[GIVEN ENTRIES]
=======

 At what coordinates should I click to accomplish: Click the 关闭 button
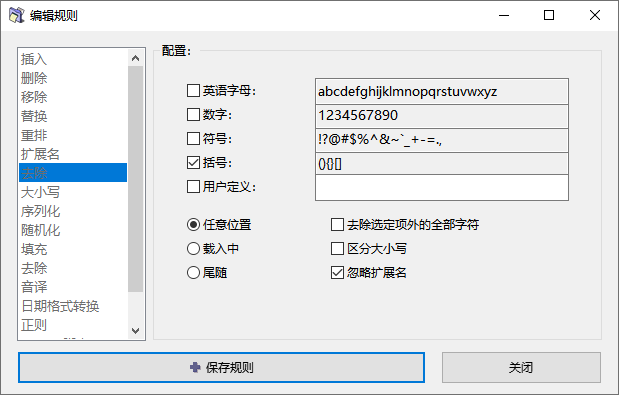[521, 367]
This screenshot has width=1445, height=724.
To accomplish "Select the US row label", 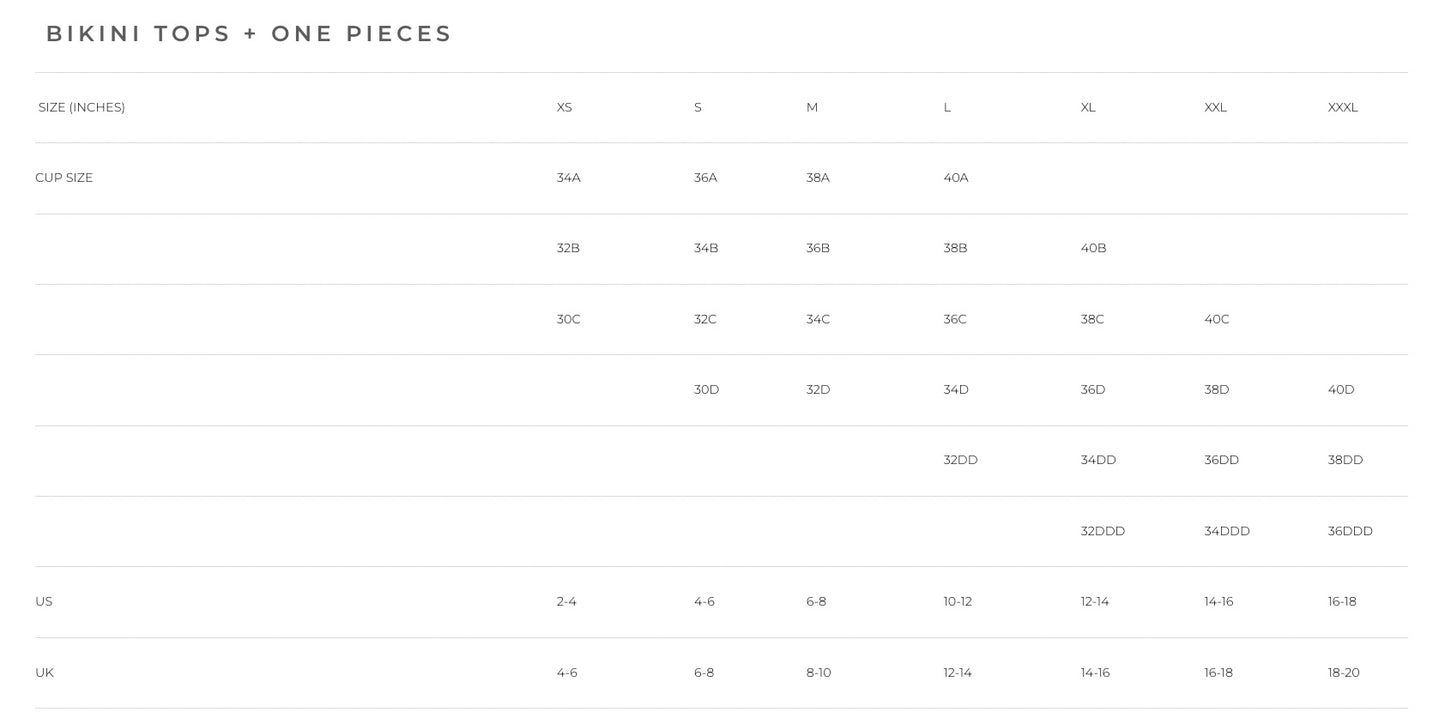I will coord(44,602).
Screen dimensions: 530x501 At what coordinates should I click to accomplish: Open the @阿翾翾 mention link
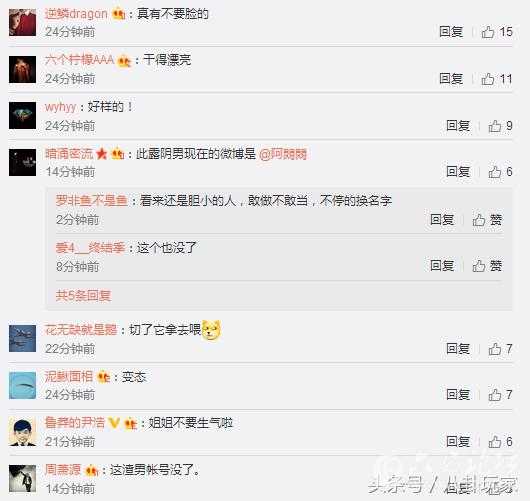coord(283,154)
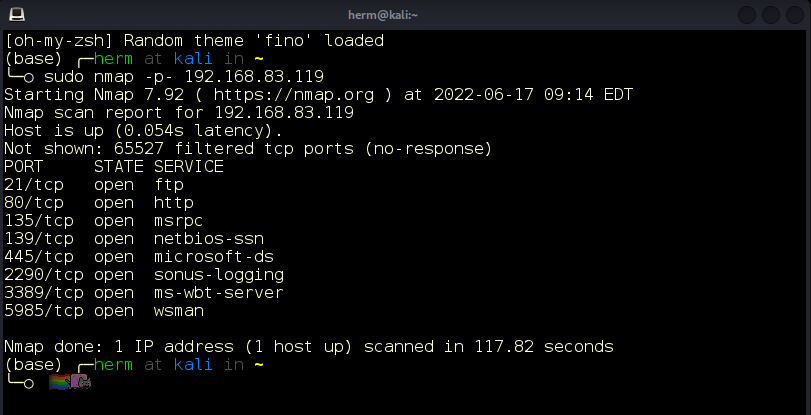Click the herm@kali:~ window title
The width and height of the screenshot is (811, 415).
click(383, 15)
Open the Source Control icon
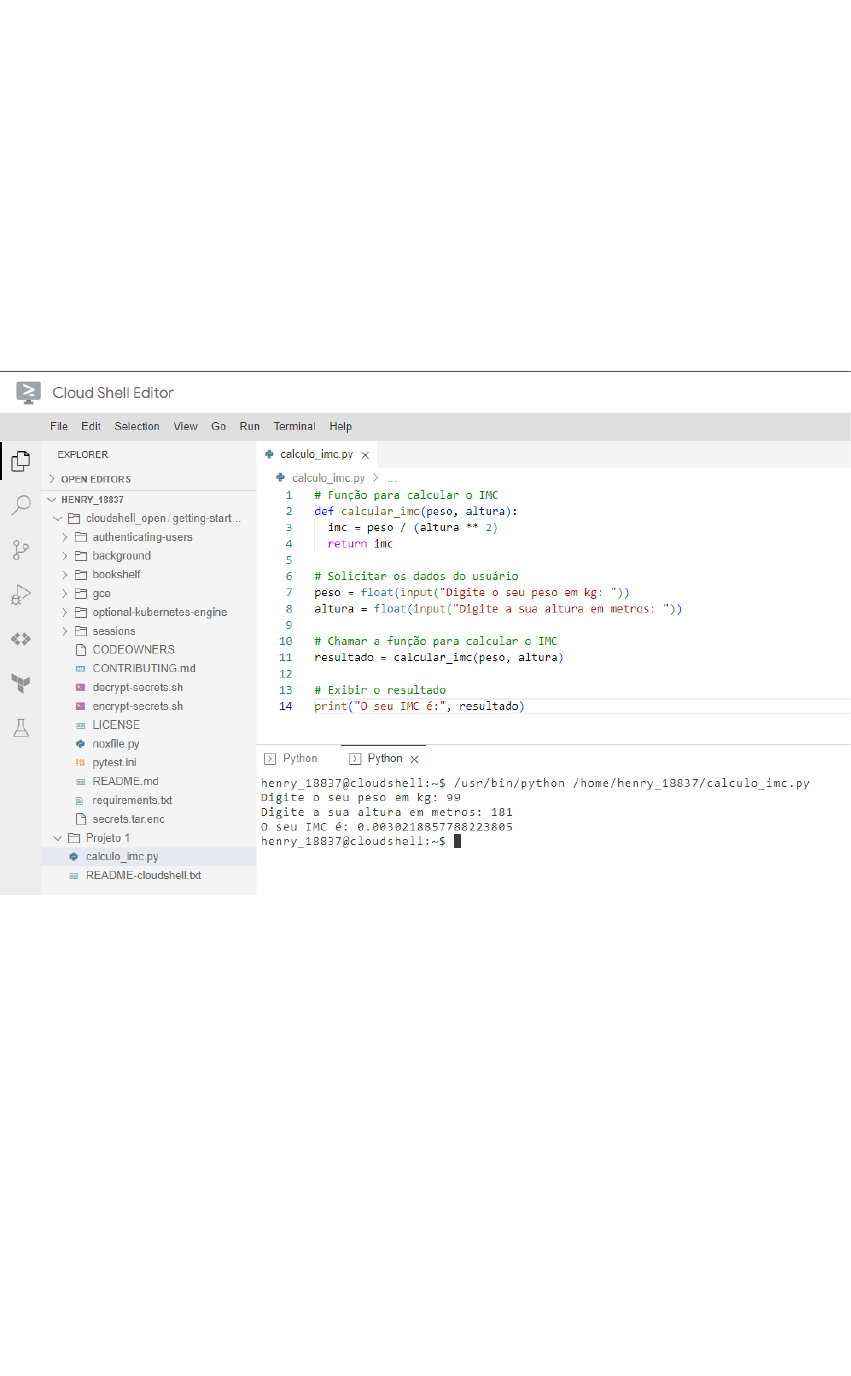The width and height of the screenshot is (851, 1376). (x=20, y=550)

=======

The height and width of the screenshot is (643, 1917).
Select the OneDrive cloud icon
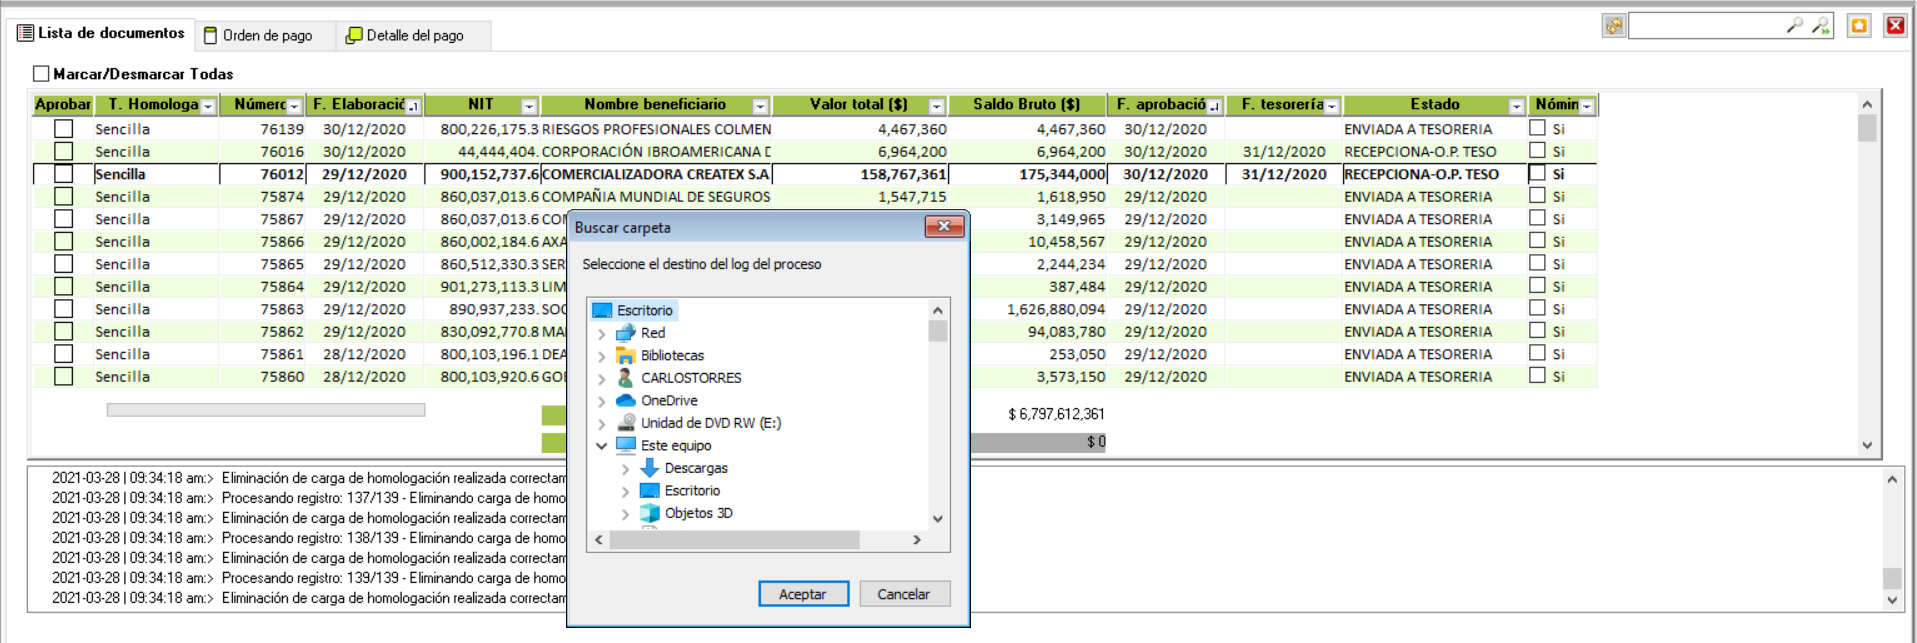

=======

[EXERCISE]
In the data above, start at the line that has "The height and", stop after the line that has "Select the OneDrive cloud icon", and print every line in between exactly as it stands.

[ANSWER]
The height and width of the screenshot is (643, 1917).
Select the OneDrive cloud icon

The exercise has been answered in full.